Aleksandr Petiushko
Technical Lead Manager, Machine Learning Research, Nuro

June 6, 11:00am
Location: Magnolia

Panelist: Artificial Intelligence for Autonomous Driving

Autonomous driving is one of the fastest-growing industries leveraging artificial intelligence solutions. Autonomous driving has been using a suite of modalities like cameras, LiDARs, RADARs, microphones, ultrasonics, city-traffic data, and everything around in order to bring autonomous cars to a boring reality. This panel will bring together experts in the field of AI for autonomous driving to discuss the frontiers of Perception; the field of distilling sensor data into representations understandable by the autonomy stack. The panel is comprised of a diverse group with several years of experience in building robots and complex perception systems for the purpose of autonomous passenger vehicles and delivery robots. This panel will discuss challenges to developing a scalable, safe, and ethical perception system for the future. Topics will include, but are not limited to long tail problems in autonomous driving, data mining, perception architectures, ML Infrastructure, and future technologies, among others. The panelists will provide their viewpoint not only from a performance perspective but from the lens of an experienced practitioner balancing reliability with practical computing considerations. This is an excellent opportunity for attendees to gain a deeper understanding of the latest advancements in AI for autonomous driving and the pivotal role it will play in reshaping our transportation landscape.

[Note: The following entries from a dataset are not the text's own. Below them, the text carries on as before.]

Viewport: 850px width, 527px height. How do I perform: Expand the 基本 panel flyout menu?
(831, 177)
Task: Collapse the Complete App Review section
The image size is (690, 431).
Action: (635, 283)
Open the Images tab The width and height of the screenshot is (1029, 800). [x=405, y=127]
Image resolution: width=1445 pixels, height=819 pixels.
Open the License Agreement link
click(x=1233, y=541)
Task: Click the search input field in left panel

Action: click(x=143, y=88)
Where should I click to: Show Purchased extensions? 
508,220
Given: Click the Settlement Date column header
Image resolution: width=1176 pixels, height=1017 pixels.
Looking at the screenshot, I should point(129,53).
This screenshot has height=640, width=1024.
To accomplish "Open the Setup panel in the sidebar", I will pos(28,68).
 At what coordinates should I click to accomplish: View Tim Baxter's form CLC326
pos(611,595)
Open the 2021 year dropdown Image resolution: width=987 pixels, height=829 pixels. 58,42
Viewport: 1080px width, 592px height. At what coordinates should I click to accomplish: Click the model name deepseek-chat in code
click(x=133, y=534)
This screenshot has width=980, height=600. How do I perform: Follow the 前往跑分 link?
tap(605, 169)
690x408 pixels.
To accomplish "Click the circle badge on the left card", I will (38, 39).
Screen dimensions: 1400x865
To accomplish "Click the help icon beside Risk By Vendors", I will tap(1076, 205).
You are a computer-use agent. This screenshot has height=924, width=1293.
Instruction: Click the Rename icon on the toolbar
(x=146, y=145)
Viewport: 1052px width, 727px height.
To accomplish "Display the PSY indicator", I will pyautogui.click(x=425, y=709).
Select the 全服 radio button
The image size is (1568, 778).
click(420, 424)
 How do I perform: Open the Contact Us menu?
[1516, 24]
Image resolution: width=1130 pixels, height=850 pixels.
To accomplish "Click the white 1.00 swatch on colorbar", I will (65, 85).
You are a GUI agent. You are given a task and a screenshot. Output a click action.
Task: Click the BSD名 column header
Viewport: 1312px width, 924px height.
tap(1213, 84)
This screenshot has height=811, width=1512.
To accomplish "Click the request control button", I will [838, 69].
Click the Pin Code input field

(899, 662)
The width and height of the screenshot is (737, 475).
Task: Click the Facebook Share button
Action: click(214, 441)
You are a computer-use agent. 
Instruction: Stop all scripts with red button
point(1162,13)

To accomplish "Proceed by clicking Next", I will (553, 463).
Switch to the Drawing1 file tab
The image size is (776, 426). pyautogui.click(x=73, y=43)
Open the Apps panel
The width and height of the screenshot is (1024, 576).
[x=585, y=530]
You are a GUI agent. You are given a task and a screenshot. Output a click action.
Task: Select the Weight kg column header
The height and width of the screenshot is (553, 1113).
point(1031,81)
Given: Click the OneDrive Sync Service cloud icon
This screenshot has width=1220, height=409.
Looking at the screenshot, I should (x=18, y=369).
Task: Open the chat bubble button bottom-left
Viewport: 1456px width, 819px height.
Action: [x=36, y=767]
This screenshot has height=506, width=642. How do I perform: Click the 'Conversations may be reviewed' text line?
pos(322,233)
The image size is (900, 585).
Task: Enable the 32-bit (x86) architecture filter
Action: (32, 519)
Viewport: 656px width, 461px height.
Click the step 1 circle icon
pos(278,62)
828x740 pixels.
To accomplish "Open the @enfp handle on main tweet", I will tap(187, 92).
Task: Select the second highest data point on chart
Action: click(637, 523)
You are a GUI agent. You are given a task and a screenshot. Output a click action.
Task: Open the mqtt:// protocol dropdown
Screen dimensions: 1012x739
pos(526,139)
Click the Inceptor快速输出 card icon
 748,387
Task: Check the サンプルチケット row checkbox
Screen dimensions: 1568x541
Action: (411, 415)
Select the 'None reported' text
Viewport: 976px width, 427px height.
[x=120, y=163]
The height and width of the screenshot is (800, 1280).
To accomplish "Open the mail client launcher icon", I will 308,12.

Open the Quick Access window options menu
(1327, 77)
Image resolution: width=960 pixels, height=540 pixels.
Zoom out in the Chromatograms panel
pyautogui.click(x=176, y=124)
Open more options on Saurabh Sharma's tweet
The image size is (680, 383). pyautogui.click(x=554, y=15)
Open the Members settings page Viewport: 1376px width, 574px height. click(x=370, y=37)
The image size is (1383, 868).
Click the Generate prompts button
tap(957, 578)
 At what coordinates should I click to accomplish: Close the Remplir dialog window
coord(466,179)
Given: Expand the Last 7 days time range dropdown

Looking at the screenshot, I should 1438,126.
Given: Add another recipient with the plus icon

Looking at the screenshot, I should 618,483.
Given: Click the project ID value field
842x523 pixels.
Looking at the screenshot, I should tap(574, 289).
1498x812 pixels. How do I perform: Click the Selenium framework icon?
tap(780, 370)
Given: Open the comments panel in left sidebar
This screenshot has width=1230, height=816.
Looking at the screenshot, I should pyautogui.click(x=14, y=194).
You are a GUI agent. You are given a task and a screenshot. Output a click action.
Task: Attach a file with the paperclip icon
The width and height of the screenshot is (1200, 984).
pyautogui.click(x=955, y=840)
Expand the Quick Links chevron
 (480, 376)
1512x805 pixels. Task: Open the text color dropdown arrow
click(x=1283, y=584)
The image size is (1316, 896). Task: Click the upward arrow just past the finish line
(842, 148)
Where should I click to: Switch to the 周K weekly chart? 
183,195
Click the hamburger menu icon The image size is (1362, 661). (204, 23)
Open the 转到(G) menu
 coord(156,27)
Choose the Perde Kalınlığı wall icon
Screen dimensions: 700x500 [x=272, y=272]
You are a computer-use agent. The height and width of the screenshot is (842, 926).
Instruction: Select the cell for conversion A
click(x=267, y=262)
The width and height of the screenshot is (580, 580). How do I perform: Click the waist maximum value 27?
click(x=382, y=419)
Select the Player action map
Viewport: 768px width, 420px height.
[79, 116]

Aleksandr Petiushko is a Technical Lead Manager at Machine Learning Research at Nuro, leading the Autonomy Interaction Research team. He is also a lecturer at Lomonosov Moscow State University, giving courses on the Theory of Deep Learning. He has received M.Sc. in 2006 and Ph.D. in 2016. Before Nuro, he worked as a Principal Engineer / Scientific Expert at Huawei, as Managing Director / Leading Researcher at Artificial Intelligence Research Institute (AIRI), and organized and led the collaboration activities between Academia and Industry. His research interest lies in the application of empirical and theoretical robustness techniques to different tasks, and related works have been accepted by different top conferences (ECCV, AAAI, IJCAI, NeurIPS).